Families of Japanese nationals abducted by North Korea departed Haneda Airport for the United States on Monday to seek Washington’s support in resolving the abduction issue.

During their first visit since last May, the members of the Association of Families of Victims Kidnapped by North Korea (AFVKN) plan to stay in the United States until Friday and meet members of Congress and the National Security Council.

In February, AFVKN decided to adopt a new policy where they would not oppose the lifting of Japan’s individual sanctions imposed on North Korea if an “immediate return of all abductees” occurred while the parents of the abductees are still alive. The policy went further than its 2023 decision to “not oppose Japan’s humanitarian assistance to North Korea.” The association intends to gain the understanding of the U.S. side.

Takuya Yokota, representative of AFVKN, told reporters at the airport, “We will convey the painful feelings behind [the new policy] and that it is not a unilateral concession.” His older sister, Megumi, was abducted by North Korea when she was 13.

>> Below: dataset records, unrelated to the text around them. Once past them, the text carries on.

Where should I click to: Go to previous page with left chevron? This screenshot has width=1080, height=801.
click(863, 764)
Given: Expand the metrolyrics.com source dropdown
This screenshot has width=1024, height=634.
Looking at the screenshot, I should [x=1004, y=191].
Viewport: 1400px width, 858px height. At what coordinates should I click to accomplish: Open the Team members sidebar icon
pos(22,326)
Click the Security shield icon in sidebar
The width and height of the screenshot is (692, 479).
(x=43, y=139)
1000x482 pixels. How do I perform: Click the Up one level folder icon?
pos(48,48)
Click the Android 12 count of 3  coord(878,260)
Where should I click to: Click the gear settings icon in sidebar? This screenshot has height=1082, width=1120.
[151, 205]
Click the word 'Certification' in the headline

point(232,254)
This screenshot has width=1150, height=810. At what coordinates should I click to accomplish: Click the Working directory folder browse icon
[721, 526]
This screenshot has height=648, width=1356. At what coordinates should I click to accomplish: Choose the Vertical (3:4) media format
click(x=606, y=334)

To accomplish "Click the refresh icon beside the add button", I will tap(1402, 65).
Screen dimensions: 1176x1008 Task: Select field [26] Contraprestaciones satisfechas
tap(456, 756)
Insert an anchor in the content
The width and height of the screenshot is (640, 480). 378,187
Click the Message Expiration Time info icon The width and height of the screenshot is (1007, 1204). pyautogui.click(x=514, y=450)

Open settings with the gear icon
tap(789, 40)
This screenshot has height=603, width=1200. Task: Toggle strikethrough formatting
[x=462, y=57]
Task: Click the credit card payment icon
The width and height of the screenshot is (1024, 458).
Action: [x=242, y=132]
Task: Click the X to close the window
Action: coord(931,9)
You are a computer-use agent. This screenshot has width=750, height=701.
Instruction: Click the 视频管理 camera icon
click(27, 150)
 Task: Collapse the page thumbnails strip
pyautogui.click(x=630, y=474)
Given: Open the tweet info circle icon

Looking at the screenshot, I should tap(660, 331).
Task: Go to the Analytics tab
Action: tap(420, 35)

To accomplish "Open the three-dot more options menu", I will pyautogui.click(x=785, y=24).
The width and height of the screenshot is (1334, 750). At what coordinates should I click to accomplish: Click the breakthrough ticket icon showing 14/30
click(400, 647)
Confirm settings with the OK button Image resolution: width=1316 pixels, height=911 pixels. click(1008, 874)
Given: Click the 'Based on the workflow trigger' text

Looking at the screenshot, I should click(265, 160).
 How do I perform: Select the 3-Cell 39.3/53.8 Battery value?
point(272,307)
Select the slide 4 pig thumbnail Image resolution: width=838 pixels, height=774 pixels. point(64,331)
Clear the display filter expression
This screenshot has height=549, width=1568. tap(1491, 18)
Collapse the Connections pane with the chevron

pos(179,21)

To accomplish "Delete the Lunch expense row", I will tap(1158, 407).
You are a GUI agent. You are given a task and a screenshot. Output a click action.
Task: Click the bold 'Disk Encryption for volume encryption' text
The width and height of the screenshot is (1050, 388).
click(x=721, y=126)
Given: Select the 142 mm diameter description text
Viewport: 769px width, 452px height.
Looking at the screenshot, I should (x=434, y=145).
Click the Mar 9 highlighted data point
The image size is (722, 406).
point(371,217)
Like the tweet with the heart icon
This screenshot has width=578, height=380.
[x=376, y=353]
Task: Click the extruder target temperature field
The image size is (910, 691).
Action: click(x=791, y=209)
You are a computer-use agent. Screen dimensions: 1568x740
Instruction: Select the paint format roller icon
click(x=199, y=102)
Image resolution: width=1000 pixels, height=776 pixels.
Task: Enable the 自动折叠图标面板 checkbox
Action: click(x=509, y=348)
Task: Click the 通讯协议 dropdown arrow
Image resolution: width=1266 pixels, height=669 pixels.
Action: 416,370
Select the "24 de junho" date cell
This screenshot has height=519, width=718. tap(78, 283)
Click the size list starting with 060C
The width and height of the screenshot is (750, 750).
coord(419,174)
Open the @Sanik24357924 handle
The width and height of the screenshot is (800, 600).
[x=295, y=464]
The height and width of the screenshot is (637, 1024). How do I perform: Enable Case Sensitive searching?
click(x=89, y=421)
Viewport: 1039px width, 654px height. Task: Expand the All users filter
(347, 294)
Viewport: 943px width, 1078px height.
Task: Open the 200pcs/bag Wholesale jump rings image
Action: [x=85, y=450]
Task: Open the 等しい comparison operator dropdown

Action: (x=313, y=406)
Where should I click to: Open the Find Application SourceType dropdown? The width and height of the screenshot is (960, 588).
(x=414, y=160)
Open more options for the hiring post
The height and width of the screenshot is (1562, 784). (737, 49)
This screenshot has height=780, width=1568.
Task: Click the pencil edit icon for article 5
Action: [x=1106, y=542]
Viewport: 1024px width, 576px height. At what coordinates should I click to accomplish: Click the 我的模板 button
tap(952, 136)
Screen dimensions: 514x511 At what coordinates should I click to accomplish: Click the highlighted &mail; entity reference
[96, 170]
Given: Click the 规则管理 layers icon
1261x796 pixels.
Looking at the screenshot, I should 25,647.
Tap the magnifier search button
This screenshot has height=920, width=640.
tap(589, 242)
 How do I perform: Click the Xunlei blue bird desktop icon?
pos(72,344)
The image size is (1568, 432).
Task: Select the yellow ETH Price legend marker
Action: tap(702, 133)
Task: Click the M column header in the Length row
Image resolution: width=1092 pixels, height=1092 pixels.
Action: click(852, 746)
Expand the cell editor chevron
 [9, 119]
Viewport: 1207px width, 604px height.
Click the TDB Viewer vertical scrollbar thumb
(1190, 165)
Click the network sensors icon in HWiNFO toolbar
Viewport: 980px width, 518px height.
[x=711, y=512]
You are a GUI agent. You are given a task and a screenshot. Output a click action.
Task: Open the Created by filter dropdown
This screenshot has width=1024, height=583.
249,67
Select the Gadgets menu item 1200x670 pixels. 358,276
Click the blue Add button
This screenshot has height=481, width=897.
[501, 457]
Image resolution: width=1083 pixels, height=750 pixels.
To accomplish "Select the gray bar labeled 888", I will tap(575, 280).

Koichiro Iizuka, 47, the group’s secretary general and the eldest son of Yaeko Taguchi who was abducted when she was 22, said, “The passage of a year is an extremely serious issue for elderly family members. The cooperation and understanding of the United States is essential to save our family members as soon as possible.”

The National Association for the Rescue of Japanese Kidnapped by North Korea and a bipartisan caucus are also accompanying AFVKN to the United States.